> [Your task] Convert everything from the line containing "Open Assigned Agents link" down to the line containing "pyautogui.click(x=139, y=194)" into a Markdown table with the columns Row and Line, skipping blank lines. Leave the pictures out of the answer.

> [Information provided]
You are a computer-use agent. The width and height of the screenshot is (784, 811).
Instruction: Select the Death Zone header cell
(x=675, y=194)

---

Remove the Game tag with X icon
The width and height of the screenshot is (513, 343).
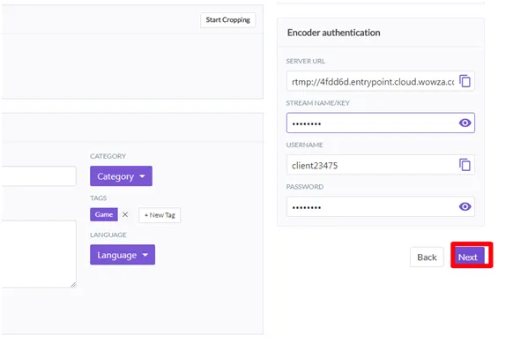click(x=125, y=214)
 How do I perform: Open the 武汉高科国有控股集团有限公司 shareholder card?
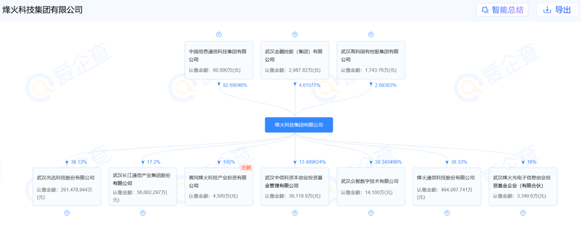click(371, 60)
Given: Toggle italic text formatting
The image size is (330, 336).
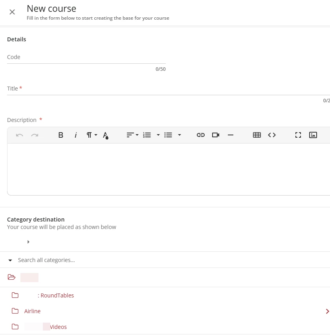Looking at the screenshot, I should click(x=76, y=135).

...

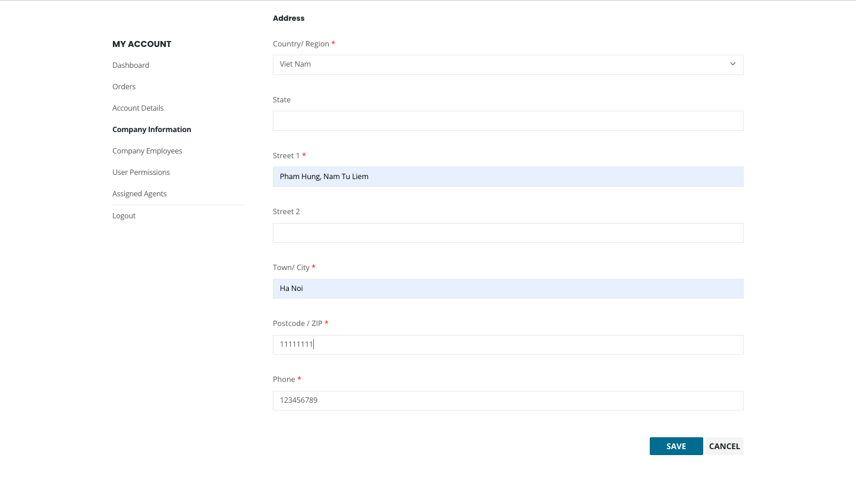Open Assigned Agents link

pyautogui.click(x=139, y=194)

> [Result of the exercise]
| Row | Line |
|---|---|
| 1 | Open Assigned Agents link |
| 2 | pyautogui.click(x=139, y=194) |